When you hear name-calling like what we've been hearing from the elite media this week, you know someone must be doing something right. The hysterical edge makes you wonder if writers for newspapers and magazines and professors in J-schools don't have a serious case of freedom envy.
The bloggers have that freedom. They have the still pent-up energy of a liberated citizenry, too. The MSM doesn't. It has lost its old monopoly on information. It is angry.
But MSM criticism of the blogosphere misses the point, or rather points.
Blogging changes how business is done in American journalism. The MSM isn't over. It just can no longer pose as if it is The Guardian of Established Truth. The MSM is just another player now. A big one, but a player.
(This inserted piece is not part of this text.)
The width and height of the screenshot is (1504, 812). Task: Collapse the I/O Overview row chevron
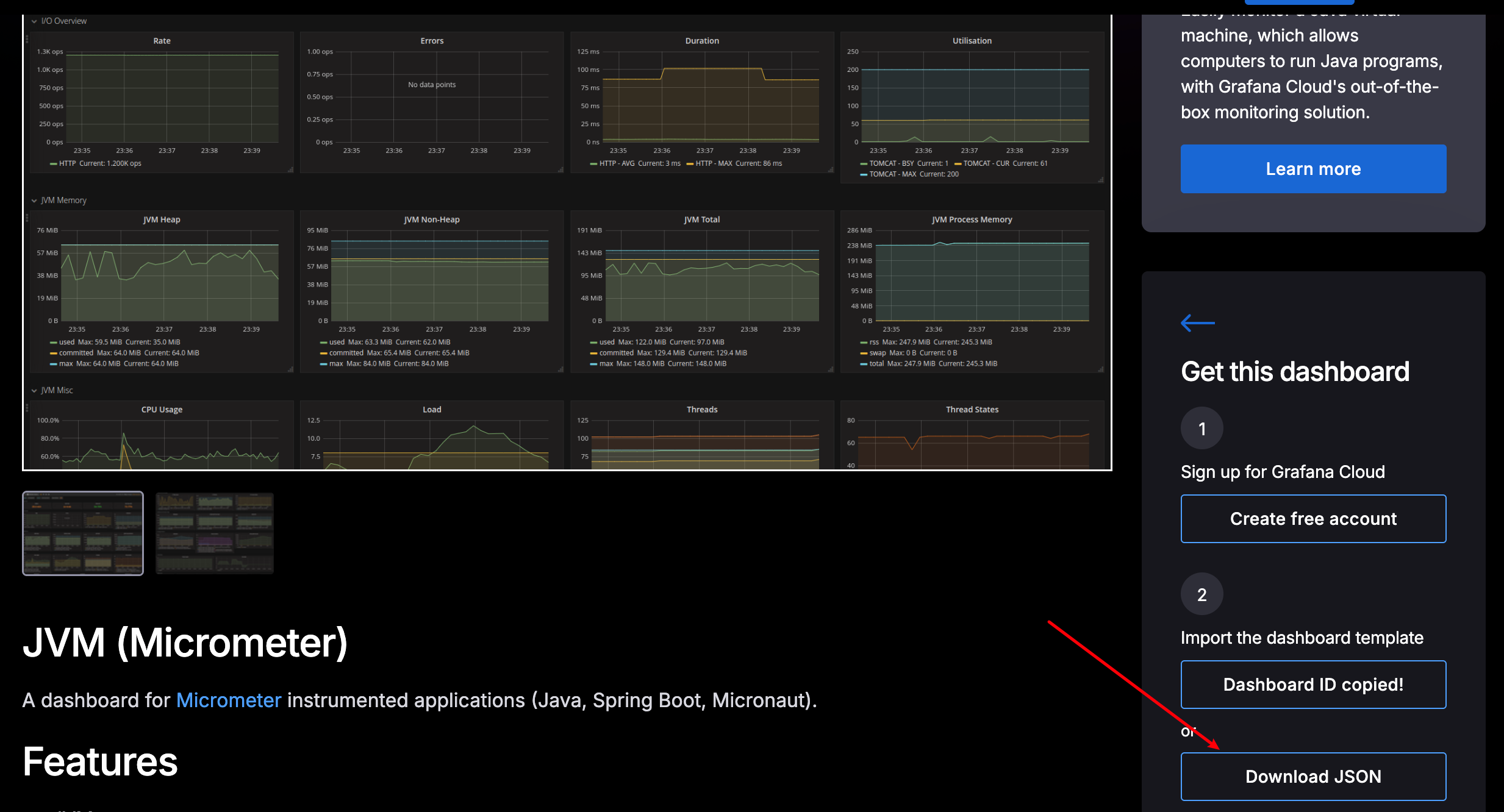(x=34, y=21)
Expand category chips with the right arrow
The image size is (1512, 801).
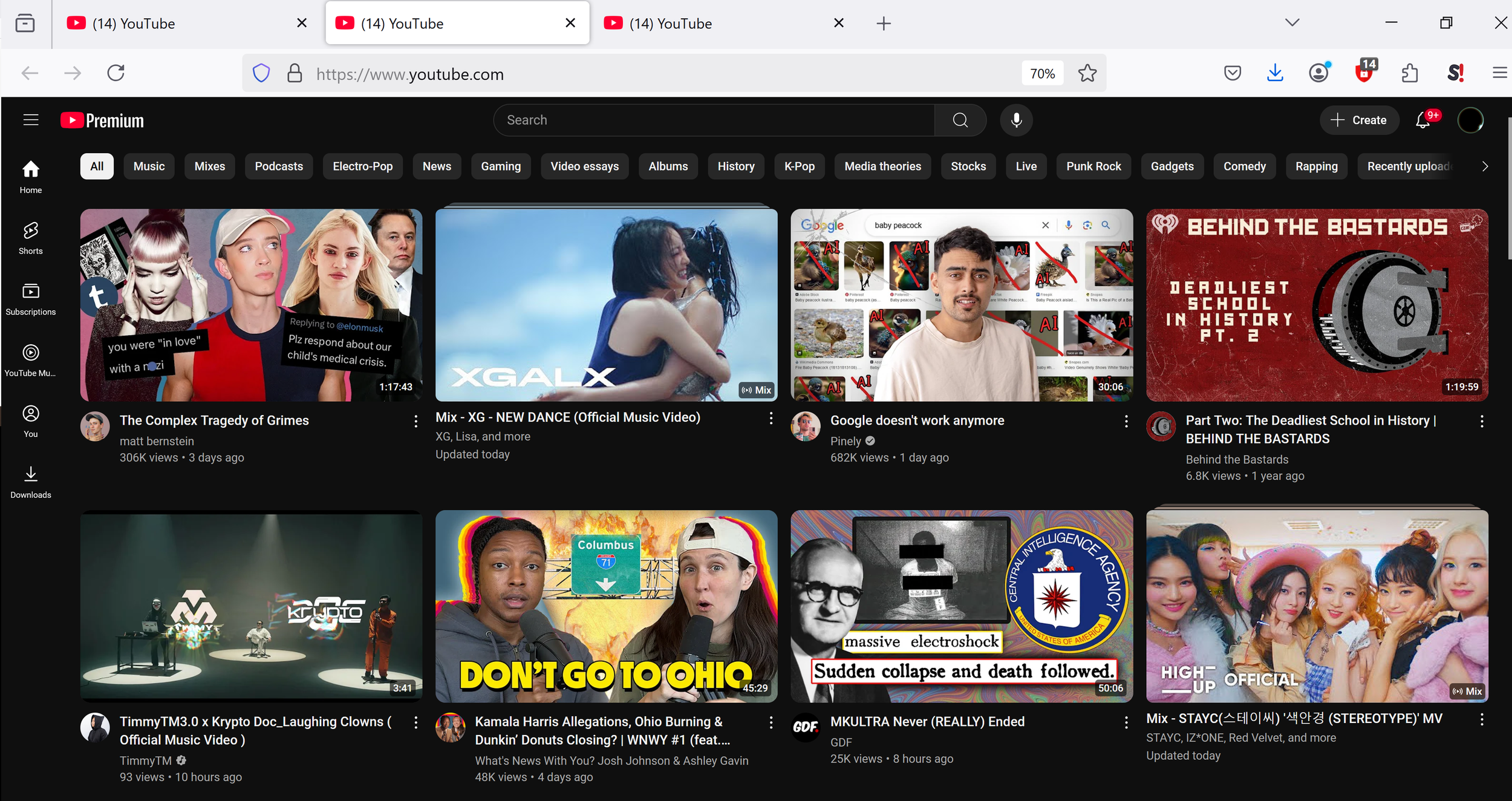(1484, 166)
Compare and contrast to Monday's lame editorial Monday's editorial, which uncharacteristically and unfairly trashed the blogs' rôle, in a strange and weak defense of Eason Jordan:
But it does not speak well of CNN that it apparently allowed itself to be stampeded by this Internet and talk-show crew. Of course the network must be responsive to its audience and ratings. But it has other obligations, too, chief among them to show the good judgment and sense of proportion that distinguishes professional journalism from the enthusiasms and vendettas of amateurs.
No doubt this point of view will get us described as part of the "mainstream media." But we'll take that as a compliment since we've long believed that these columns do in fact represent the American mainstream.
In that same editorial the WSJ claims credit for " the first account by any news organization of what has come to be known as Easongate," in an email, not in print.Others have sliced and diced the Monday editorial. Enough to say here that Peggy's appreciation is thoughtful and lucid, and does the WSJ credit.